(Task statement) Pick out every line of the material below that contains the string "icon", matching case exactly, and copy each one.

Rows of pointing data:

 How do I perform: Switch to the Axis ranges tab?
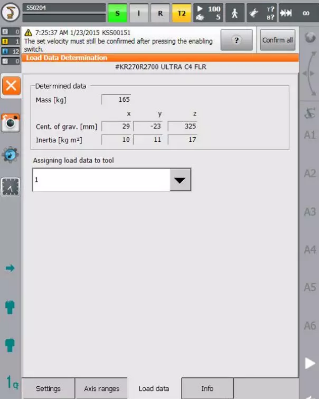point(102,389)
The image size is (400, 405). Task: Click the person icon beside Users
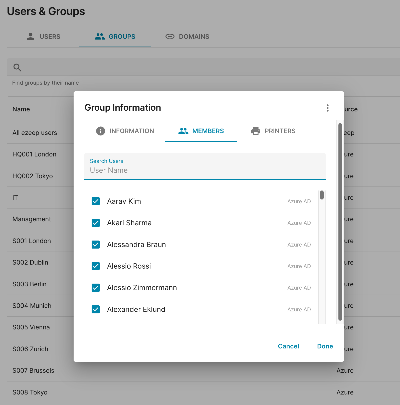31,37
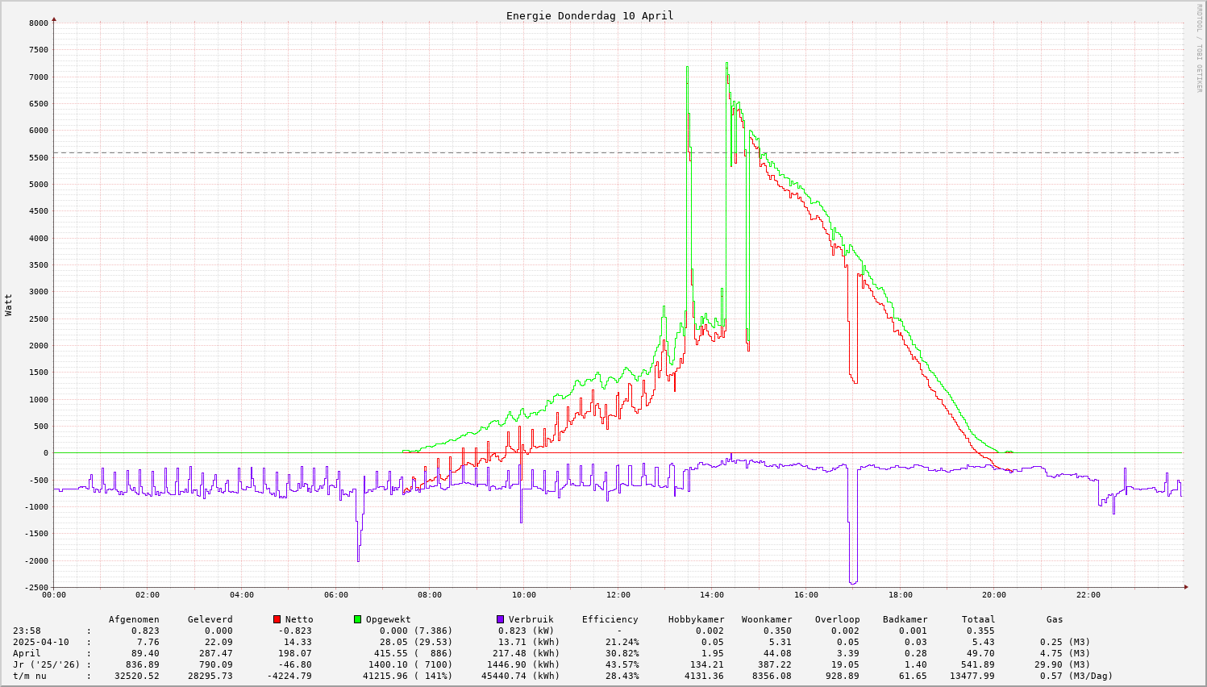Click the RRDTOOL / TOBI OETIKER watermark
The image size is (1207, 687).
pyautogui.click(x=1199, y=48)
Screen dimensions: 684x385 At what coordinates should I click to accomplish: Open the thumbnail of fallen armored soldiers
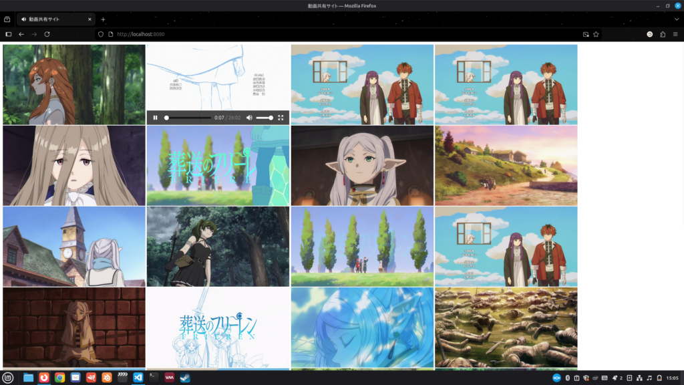pos(506,328)
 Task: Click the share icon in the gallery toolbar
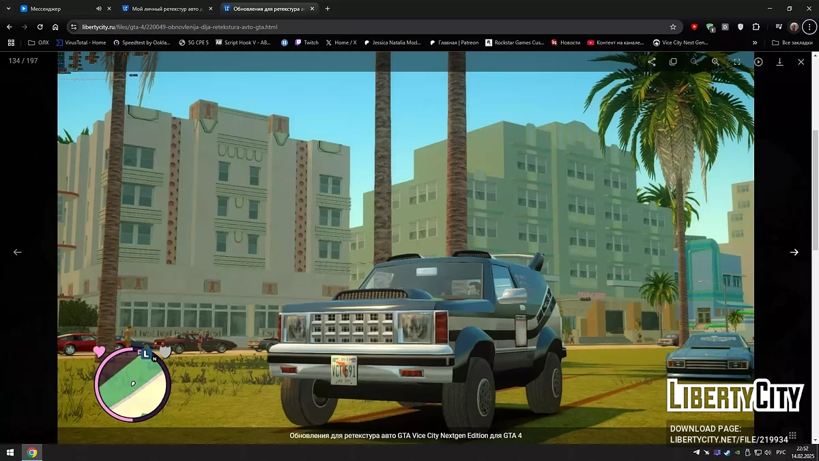(652, 61)
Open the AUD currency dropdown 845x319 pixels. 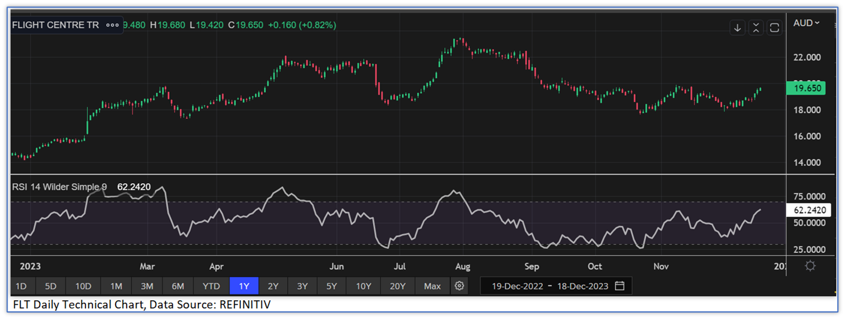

(Solved exercise)
The image size is (400, 405). Task: Click the person icon beside Users
 Task: Click the share icon in the gallery toolbar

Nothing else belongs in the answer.